Ferrazzi is from a humble background in a rural area, but he was ultimately able to get into Yale through the power of connections and relationships, a lesson he then took to the next level. The way he cultivates and maintains relationships is simply remarkable. For example, he tells the story of how he called a friend late one day to sing “Happy Birthday” to him, and the guy started weeping because none of his (many) siblings had sent him greetings. No wonder he has been so successful.
Ferrazzi writes that nothing allows you to connect with other people like hosting a dinner party for them in your home. Sure, that involves some planning, work and expense, but the payoff (human connection, mirth, a flood of feel-good hormones, new and stronger relationships, memories) is far greater. My wife and I have started hosting dinner parties in recent months, which after years of COVID feels almost novel. It seems that despite (or because of) the popularity of social media, people are starved for actual human connection in meatspace. We like hosting so much that we're planning to have about one party per month (which doesn't include spontaneous, more casual dinners with close friends).
photo by krakenimages
Ferrazzi says the most critical decision is who to invite. You want a diverse mix of guests who complement each other. He also recommends you come up with a theme, which gets people jazzed because it shows that you put some thought into it. The theme for our most recent party was my (small) college alma mater and pickleball. Every guest had to have a connection to at least one of those things; three of us had a connection to both. To emphasize the theme, I hung a pickleball from our lot sign (for our July 4th party, I hung a small Gadsden flag). Our guests ranged in age from 23 to over 80, which provided both vitality and wisdom.
Yes, you'll need to spend some time and effort cleaning your house and making it presentable, but Marie Kondo would say there is joy in both the act (which is also great exercise) and the result. And you don't have to live in a mansion to host a party. When he was in college, Ferrazzi hosted parties in his 400 square foot apartment. It's not about the furnishings, it's about the connection.
For food, you could do anything from picking up a large salad at a deli or a rotisserie chicken at Costco, getting takeout from a restaurant, cooking yourself (such as soup or a Mexican buffet), asking guests to bring a potluck dish, or hiring a caterer. Ferrazzi recommends you have plenty of wine (a great social lubricant) on hand, and let it flow freely.
Ferrazzi recommends you invite enough guests to end up with between six and ten people (including your family) after any regrets. (He estimates an acceptance rate of 20-30%, but in our close-knit community where most people are retired, it's between 80-100%.) We added a leaf and two chairs to our table, which allows us to accommodate eight, which I think is the perfect number. It's intimate but not overwhelming, and there are enough people to keep the conversation going with interesting stories.

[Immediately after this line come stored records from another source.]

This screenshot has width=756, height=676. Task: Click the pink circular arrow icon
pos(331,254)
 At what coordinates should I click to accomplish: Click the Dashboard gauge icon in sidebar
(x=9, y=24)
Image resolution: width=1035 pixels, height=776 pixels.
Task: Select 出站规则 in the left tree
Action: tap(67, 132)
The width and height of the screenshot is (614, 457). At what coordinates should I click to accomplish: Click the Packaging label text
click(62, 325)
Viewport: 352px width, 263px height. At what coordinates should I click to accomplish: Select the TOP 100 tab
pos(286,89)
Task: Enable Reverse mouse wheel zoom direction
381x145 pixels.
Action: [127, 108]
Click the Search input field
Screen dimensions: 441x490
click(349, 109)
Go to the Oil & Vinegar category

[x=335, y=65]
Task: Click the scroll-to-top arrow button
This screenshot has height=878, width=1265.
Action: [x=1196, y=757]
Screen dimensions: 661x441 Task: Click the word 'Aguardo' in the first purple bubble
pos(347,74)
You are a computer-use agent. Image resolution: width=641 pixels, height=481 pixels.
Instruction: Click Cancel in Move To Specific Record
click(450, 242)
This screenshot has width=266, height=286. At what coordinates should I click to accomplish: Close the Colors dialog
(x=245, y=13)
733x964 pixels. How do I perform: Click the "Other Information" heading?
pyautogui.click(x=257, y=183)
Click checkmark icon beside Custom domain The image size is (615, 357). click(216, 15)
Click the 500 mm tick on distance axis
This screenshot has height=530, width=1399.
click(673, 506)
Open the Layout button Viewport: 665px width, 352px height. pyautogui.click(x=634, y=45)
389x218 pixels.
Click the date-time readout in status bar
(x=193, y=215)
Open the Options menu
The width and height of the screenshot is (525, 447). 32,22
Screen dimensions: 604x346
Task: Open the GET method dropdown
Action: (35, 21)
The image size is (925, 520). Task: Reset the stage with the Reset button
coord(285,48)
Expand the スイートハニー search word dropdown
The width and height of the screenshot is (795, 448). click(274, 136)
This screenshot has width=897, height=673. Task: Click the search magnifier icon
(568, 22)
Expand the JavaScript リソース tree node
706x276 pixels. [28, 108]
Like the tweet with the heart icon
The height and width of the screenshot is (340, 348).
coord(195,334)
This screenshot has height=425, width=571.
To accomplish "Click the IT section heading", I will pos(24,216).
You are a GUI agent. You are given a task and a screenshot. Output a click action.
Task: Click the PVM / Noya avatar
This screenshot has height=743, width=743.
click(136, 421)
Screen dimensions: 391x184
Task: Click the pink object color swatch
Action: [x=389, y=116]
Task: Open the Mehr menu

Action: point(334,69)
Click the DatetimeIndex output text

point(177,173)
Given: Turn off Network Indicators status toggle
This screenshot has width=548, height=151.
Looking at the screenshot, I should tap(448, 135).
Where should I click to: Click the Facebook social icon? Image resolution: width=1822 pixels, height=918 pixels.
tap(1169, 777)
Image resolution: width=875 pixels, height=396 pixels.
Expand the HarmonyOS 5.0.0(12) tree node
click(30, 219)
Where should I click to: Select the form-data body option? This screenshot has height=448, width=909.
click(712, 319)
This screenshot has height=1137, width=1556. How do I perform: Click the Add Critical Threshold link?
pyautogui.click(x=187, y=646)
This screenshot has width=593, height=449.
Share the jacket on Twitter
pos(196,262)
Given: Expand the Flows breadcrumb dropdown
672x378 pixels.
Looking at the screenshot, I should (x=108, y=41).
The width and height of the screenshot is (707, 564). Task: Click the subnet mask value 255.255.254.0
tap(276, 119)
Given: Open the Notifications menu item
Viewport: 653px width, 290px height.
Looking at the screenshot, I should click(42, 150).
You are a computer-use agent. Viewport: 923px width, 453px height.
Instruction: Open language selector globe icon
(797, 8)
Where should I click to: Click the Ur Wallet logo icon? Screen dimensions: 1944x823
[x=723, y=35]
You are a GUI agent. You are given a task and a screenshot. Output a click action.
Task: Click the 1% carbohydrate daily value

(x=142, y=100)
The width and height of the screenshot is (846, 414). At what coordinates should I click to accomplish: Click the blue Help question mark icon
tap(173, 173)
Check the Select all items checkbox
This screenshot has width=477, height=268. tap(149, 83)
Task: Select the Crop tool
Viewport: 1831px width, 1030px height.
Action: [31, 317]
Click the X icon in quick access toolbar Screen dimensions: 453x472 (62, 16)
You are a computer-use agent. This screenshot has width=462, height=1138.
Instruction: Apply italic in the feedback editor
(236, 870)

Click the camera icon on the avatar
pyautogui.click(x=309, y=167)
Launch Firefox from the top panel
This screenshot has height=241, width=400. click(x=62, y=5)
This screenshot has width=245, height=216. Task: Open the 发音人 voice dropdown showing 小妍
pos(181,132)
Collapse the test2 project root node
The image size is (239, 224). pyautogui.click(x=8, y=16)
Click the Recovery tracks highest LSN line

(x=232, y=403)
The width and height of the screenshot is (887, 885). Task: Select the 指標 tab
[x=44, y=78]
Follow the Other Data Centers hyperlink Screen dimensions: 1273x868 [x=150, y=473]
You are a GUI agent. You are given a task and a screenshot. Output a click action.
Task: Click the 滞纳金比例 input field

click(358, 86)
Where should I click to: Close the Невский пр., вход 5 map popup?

I like to invite people who have something in common (even if it's only tangential) who may not know me and/or other guests well. Sometimes Ferrazzi would even invite near strangers. Getting to know someone makes it more interesting and allows you to expand your network. Spending time with people in such an intimate setting creates a deep connection and lasting memories. It's perfect for an introvert like me who prefers to go narrow and deep. It also energizes me, unlike large, loud gatherings, which drain me.
One of the life lessons I've passed on to my son is “Your network is your net worth.” Keep gradually expanding your network and cultivating relationships. It will make your life richer (both socially and financially), and if things go sideways one day, your very survival could depend on who you know. This is the most enjoyable prep you can make.